Nashville friends find joy in weekly high five

Longtime friendship fueled by weekly high five

Every week, Andy Gullahorn goes for a walk in his Nashville neighborhood. And every week, about a mile and a half away, his friend Gabe Scott does the same thing at the same time.

They walk toward each other — and when they meet, it's the weirdest thing. The two men clap, snap and high five. Then, they turn around and go home.

The men say it's their way of saying hi. 

Andy Gullahorn, right, and his longtime friend Gabe Scott.  Handout / Andy Gullahorn

"Picking up the phone is great, but I've got a friend who literally will walk through rain and the snow just to give me a high five," Gullahorn said. "And I wish everybody could feel that feeling." 

Gullahorn and Scott are musicians who met at a concert in 2000 and became fast friends. They invented this bit of silliness seven years ago as a way of guaranteeing they see each other at least once a week.

Gullahorn has a log of every encounter in his high-five journal. The journal includes the one that was nearly their last: High five No. 312. 

That's because Scott was hospitalized with a severe form of encephalitis. It caused his brain to swell and robbed him of his past. "I pretty much forgot my life," he said. 
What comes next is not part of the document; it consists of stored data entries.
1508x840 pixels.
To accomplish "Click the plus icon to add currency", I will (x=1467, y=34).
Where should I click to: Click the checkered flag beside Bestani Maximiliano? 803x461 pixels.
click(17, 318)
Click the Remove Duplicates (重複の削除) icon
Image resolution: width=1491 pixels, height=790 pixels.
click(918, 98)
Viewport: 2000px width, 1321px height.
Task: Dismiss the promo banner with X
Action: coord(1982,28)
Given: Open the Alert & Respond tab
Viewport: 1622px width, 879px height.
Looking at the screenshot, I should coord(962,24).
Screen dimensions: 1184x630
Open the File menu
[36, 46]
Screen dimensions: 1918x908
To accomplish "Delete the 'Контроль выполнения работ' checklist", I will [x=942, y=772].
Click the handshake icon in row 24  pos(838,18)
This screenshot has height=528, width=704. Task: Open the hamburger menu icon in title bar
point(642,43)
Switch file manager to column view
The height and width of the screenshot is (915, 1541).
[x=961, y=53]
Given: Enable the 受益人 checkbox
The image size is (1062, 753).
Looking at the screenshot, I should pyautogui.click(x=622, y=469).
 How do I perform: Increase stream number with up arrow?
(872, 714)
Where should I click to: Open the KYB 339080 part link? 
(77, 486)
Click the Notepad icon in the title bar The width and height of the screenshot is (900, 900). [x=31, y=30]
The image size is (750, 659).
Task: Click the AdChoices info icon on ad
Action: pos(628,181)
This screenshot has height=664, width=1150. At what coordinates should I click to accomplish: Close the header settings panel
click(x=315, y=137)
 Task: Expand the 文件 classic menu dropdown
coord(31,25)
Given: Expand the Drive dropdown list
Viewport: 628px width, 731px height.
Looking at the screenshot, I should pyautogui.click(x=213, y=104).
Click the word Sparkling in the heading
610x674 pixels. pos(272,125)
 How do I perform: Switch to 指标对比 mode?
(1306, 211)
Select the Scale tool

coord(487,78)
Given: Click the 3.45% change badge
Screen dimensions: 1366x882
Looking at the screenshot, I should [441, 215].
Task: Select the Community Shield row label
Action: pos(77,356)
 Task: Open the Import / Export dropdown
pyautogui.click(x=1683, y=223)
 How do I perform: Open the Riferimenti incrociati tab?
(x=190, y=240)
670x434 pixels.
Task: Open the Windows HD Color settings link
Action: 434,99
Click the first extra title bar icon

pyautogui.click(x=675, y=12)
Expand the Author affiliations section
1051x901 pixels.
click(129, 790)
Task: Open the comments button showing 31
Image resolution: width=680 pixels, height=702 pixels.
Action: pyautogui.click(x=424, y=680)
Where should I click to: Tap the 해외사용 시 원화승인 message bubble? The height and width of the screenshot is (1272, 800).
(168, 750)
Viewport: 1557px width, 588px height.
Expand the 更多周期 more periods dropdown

That's when his friend, now a virtual stranger, came to visit.

"I said, 'Well, Gabe, this is going to sound really weird but I need you to do something for me. Give me a high five.' And he was like, 'Ok,'" Gullahorn said.

"When the moment happened my body just did what it has been doing for years — clap, snap, high five," Scott said. 

Andy Gullahorn, left, high fives his longtime friend Gabe Scott.  Handout / Andy Gullahorn

That was in September. Since then, a lot of Scott's memories have returned, but few more cherished than this silly tradition, which doesn't seem quite so silly anymore.

"It's really special to have a memory of something — to have something that is this consistent in my life that means this much," Scott said.

Gullahorn has also written a song about their ritual titled, "Small Things." It reminds us that appreciating the little things in life is no small thing, and that going out of your way for someone is the straightest path to an everlasting friendship.